As far as my workout requirements, the class easily met all three. When it comes to stimulation, I don’t think I had a moment to even take in how damn hard the class was until it was over. The instructor, Nicole, moved us from plank position to downward dog to a bunch of other poses I didn’t know in a matter of seconds. After five minutes, I was warm. After 10, I was overheating. After 20, my hair was so waterlogged it looked like I’d sat in a sauna fully clothed for an hour.

However, minute 21 was when I understood I was in over my head. The poses got more complex. My muscles, which had been murmuring complaints, started to scream. Several times Nicole, who was great, said we could always stay in the easier position if it was more comfortable, and I’m pretty sure that was directed specifically toward me and my not-so-stationary tree pose.

The good news?
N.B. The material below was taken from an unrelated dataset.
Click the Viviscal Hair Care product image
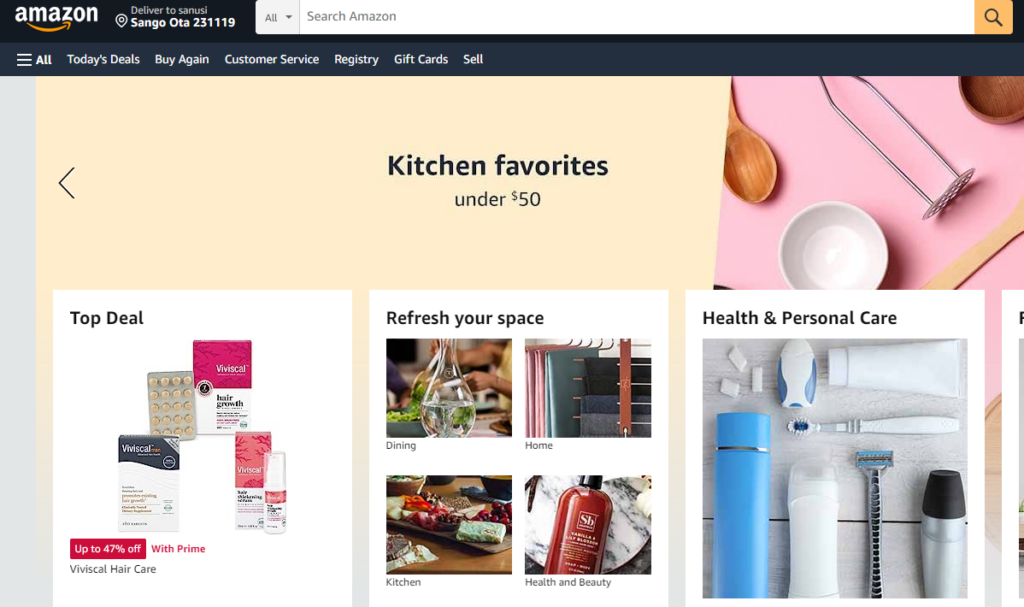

It didn’t matter. I was changing positions so often and sweating so much, I didn’t care that I looked like one of those newborn giraffes walking for the first time. I just avoided looking in the mirror and kept going.

My second requirement for fitness classes is competition, and let me tell you, there’s nothing like being in a room with 20 other people who are doing something way better than you to make you work. Whenever I considered dropping to my knees and tapping out, I looked at the girl at the front who could put her foot to her forehead and kept going. The end result wasn’t necessarily as pretty, but I stuck with it.

As for the music, even though it wasn’t shake-your-body-to-its-core loud, it did include early-2000s Britney Spears — so I was sold. I was able to distract myself from my discomfort by mouthing along to the lyrics, which, yes, totally messed up my breathing. But let’s be honest, I wasn’t getting the hang of that anyway.

The class ended with a core blast, and by the time I settled into my savasana — where you lay down at the end of class — I was beat. Truly and utterly exhausted. Yoga had done me in, but in a good way. It was the kind of workout that makes you feel like you can eat whatever you want for the rest of the day because you deserve it, which is the bar I use to test if I’ll do something again. So yes, I was won over by Bulldog and their upbeat, no-nonsense, zero om-ing yoga. And I’ll probably do it again — but maybe next time I’ll try a beginner class. You know, where I belong.